Progress is a difficult word to get a handle on. What is it exactly? How do we measure it? What timeframes are appropriate for evaluating it? Is it linear? Is it always a positive thing? We’ve obviously made a lot of it in some fields – from mainframes to iPhones in computing, from the Model A to the Prius in automobiles; from segregated schools to the election of an African American President. Sometimes progress astonishes us. In just 53 years the US moved from a society that recognized separate-but-equal as a legal construct to a government led by someone who might have been barred from voting in some jurisdictions at the beginning of the period.
But social or political progress is a seesawing proposition.
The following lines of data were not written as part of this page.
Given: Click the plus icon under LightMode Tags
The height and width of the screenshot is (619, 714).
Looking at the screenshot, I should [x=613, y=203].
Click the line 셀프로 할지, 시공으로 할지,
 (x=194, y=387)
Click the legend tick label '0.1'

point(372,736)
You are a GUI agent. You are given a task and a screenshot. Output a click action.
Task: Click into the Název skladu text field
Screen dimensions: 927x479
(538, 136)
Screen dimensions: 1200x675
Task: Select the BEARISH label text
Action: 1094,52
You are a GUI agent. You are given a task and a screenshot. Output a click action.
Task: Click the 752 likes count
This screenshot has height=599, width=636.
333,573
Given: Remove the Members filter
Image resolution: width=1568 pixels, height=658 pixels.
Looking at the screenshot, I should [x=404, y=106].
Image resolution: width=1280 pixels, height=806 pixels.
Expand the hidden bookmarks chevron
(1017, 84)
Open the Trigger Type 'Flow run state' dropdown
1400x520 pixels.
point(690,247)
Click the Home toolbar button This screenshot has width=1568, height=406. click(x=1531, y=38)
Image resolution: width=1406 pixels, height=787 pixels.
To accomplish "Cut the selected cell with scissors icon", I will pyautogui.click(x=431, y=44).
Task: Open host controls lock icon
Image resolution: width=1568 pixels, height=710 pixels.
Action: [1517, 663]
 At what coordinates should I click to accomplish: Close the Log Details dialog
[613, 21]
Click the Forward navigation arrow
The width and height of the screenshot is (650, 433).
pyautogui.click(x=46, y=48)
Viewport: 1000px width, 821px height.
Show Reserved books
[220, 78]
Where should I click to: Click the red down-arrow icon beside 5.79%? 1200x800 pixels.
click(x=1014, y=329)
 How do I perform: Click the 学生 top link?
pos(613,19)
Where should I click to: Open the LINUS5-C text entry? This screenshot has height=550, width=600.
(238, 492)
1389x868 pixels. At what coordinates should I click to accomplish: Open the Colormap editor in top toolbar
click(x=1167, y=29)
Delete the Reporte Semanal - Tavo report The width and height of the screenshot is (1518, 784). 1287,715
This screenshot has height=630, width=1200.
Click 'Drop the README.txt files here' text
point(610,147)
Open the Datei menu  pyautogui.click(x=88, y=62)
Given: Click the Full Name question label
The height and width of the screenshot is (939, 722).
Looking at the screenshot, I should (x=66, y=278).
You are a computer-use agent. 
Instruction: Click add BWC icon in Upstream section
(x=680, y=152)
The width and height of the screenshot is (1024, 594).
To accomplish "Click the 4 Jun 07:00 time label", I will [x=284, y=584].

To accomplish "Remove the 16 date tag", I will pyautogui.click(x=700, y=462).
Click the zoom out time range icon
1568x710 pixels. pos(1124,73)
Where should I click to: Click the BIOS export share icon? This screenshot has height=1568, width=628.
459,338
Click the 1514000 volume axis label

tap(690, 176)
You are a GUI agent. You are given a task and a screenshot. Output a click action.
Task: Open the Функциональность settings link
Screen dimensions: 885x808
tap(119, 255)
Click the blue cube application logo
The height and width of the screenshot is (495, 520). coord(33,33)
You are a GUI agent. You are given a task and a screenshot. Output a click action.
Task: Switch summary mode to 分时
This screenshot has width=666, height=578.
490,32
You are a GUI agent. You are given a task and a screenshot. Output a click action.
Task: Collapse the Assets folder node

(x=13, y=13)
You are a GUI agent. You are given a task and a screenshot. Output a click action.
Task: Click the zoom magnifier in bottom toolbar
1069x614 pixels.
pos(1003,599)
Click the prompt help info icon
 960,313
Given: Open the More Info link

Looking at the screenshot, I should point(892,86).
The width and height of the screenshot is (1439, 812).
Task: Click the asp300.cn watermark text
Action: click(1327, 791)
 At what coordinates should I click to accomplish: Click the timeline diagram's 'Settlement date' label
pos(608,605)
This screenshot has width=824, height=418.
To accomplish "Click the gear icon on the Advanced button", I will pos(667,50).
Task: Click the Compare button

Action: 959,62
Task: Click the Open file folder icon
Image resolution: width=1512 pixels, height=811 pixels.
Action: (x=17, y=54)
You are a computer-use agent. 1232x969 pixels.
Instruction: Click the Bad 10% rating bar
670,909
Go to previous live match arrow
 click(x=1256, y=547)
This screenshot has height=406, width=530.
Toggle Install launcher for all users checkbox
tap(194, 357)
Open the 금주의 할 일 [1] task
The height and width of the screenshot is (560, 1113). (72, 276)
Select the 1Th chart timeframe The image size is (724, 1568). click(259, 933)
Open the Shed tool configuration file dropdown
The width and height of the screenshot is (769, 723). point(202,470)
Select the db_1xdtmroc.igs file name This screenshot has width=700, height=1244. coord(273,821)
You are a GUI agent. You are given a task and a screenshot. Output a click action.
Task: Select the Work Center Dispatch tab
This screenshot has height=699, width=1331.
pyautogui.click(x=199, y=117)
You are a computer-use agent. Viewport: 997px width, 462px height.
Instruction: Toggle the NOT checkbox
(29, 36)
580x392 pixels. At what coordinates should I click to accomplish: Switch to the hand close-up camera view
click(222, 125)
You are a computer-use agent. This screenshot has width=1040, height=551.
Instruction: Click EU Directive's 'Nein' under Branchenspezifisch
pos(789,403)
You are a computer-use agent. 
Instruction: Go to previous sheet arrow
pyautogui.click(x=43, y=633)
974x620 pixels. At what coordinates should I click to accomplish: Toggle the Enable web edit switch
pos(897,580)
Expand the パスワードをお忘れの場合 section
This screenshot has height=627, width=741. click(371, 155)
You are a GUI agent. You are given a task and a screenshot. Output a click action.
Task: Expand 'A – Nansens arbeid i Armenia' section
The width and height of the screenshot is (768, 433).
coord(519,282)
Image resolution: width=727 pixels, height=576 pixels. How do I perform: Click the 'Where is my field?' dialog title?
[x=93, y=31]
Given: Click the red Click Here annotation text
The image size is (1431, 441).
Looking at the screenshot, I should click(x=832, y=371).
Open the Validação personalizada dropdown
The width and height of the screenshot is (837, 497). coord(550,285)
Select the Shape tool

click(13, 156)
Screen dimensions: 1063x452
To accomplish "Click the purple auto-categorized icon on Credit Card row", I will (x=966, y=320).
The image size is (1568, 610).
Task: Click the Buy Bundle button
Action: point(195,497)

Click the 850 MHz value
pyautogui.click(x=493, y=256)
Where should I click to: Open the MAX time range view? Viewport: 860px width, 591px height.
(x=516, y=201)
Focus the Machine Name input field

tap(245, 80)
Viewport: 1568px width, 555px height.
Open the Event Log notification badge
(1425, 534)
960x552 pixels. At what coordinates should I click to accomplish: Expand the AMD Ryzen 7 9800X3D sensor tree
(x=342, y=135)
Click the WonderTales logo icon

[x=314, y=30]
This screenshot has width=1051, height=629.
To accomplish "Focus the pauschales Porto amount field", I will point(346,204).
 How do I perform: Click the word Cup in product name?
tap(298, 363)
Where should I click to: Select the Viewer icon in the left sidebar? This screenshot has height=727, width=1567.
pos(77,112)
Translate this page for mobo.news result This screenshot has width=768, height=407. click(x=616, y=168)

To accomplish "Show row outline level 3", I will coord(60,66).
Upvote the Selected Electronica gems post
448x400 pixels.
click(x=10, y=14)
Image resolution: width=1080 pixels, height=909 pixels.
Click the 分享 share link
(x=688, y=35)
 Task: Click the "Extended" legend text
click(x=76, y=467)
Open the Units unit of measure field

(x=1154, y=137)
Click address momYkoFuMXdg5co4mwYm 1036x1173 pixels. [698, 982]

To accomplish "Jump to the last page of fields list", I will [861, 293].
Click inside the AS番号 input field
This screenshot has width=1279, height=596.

It is definitely not linear. Science is different. We can see it happen. Its progress is linear but not always positive. The atomic bomb and Agent Orange are products of science but so are the polio vaccine and heart transplants.
Nowhere in my lifetime is progress more personal and tangible than in aviation. The world recognizes the Wright brothers’ flight at Kitty Hawk on December 17, 1903 as the first of its kind. It was 120 feet from start to finish at an altitude of 10 feet. I was born exactly thirty-four years after that first flight, the same year that Amelia Earhart missed tiny Howland Island in the South Pacific and was lost at sea on her historic attempt to circumnavigate the globe. 22 years after Earhart disappeared I received a lapel pin from the Chance Vought Company for flying their Marine Corps fighter 1000 miles per hour just off the coast of California. 10 years after that Neil Armstrong walked on the moon. From Kitty Hawk to the moon in 66 years.
Last night I saw Amelia, the film biography of Amelia Earhart. She was a celebrity and a pioneer. People were awestruck by the woman and her accomplishments – the first woman to solo the Atlantic, first to fly from Hawaii to the US mainland, and the first to attempt an equatorial circumnavigation of the earth. Those pioneering days seem so distant – but her last flight occurred in my lifetime and now I commute between Seattle and Saigon in less than a day. Even Amelia would be surprised at that kind of progress.